Central Limit Theorem interpretation confusion

Question

I was wonder in some problems, the central limit theorem is Z = root(n)((xbar - mu)/sigma), however in some cases, the root n is not there. In this case per se, the root n is not there as I checked the answer online.

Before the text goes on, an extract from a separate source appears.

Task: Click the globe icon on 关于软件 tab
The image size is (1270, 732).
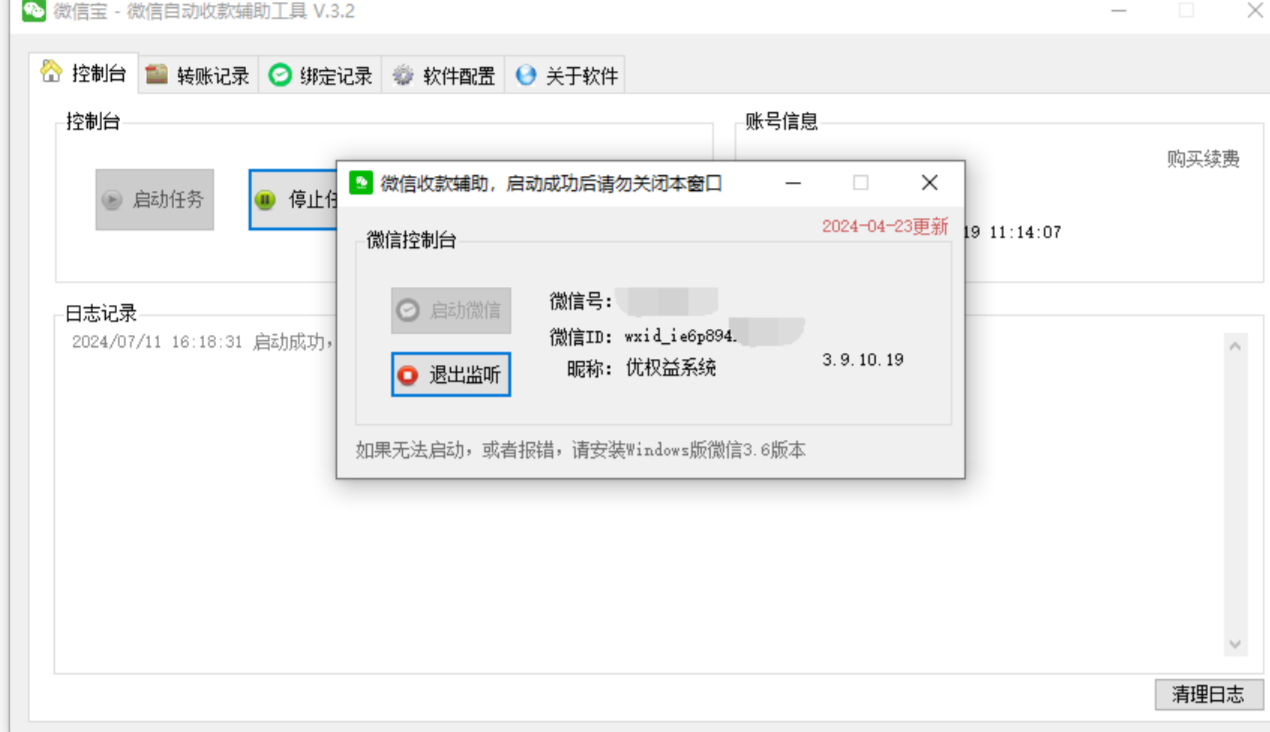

If possible can someone explain why there isn't a root n in this case.

https://www.slader.com/discussion/question/let-y-denote-the-sum-of-the-observations-of-a-random-sample-of-size-12-from-a-distribution-having-pm/

Answer 1

Because we are interested in $Y=\sum X_i$ having Variance $\operatorname{Var}(Y)=\sum_i \operatorname{Var} (X_i)=12(2.92)=n\sigma^2$.

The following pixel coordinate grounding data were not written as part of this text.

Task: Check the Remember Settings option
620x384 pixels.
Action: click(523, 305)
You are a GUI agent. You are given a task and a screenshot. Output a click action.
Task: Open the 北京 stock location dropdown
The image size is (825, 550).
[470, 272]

If instead we were interested in the mean $\bar Y=\frac Y {12}$ it would have variance $\frac {\operatorname{Var}(Y)} {12^2}=\frac{2.92}{12}=\frac{\sigma^2}{n}$.

The root n comes from the second part where $\frac{\bar X-\mu}{\sigma/\sqrt n}=\sqrt n\frac{\bar X-\mu}{\sigma}$ if we are dealing with sample mean but here we are dealing with a sum furthermore we have already incorporated the $\sqrt n$ in the calculation of the variance of $Y$ so that it why does not appear again in part 2.

So depending on if you are interested in the sum of a sample or the mean of the sample, the $n$ will be in different places. The central limit theorem applies to both cases.